When it comes to exploring Mars, human-made robots have, literally and figuratively, only scratched the surface. To date, rovers on Mars have driven less than 40 miles on the Red Planet. The surface of Mars is almost 56 million square miles, and while satellites orbiting the planet like the Mars Reconnaissance Orbiter have helped, there is still a lot of ground left to cover up close. One faster way to do that is a plane, and NASA has a concept for a Martian flyer that might work.
Meet the awkwardly named Prandtl-m, short for “Preliminary Research Aerodynamic Design to Land on Mars.” (The name is a tribute to German aerodynamicist Ludwig Prandtl). Getting it to Mars is years away, so there’s plenty of time to come up with a better name for a Mars-bound version. Humans are really good at figuring out how to fly on earth, so this preliminary research plane will tackle a major challenge for any extra-terrestrial airplane: how to fly in thinner air with less gravity on a different world.
NASA’s considered Martian planes before, and it looks like Prandtl-m has at least some passing similarity to the earlier, proposed “Aerial Regional-scale Environmental Survey of Mars” (ARES) plane, which clearly used up the good acronym. Both ARES and the Prandtl-m are mostly flying wing, with a large thin body to maximize lift generation. To replicate the thin Martian air for the Prandtl-m, NASA will lift their plane by balloon to 100,000 feet, and then release it.
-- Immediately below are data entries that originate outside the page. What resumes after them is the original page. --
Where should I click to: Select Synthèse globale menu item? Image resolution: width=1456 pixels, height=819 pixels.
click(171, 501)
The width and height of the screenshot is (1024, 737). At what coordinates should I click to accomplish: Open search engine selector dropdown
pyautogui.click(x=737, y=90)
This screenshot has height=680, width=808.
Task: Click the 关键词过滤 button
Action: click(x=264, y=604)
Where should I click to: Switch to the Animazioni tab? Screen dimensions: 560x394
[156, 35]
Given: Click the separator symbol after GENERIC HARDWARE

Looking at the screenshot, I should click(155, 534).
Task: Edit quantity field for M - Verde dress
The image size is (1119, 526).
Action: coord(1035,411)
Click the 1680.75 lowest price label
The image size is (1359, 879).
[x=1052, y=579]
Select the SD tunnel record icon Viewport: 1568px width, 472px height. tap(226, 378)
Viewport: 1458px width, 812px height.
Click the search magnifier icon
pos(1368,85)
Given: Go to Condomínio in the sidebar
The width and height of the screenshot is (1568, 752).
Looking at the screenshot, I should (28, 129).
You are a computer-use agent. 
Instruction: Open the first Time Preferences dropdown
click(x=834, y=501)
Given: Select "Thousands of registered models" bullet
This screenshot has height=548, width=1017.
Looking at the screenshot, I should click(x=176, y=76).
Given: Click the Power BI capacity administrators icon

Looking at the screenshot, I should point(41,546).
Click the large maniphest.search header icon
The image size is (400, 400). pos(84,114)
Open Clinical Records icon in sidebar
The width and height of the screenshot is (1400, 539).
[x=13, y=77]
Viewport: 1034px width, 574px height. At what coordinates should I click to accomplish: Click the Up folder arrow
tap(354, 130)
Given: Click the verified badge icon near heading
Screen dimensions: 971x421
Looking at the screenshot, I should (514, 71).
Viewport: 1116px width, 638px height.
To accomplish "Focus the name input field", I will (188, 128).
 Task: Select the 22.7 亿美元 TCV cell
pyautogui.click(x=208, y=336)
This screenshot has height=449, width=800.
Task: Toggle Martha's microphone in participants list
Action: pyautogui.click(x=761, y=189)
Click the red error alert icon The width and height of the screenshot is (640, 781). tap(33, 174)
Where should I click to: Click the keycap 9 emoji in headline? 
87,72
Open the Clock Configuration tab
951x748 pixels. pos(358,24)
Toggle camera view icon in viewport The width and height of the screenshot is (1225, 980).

The tiny, unmanned drone will weigh 2.6 pound on earth, or just about one pound in Martian gravity, assuming it ever gets there. The initial launch will see how well Prandtl-m can fly. On subsequent launches, Prandtl-m may carry small payloads, like mapping cameras or sensors that record radiation. To truly replicate the experience of falling into the Martian atmosphere, a third launch would release the drone from 450,000 feet above Earth itself, allowing the future martian to glide its way into the atmosphere.
Some day, drones like the Prandtl-m may explore Mars itself, adding aerial robots to the planet’s slow-growing fleet of rovers and keeping the Red Planet a robot planet for a while longer — at least until humans follow suit.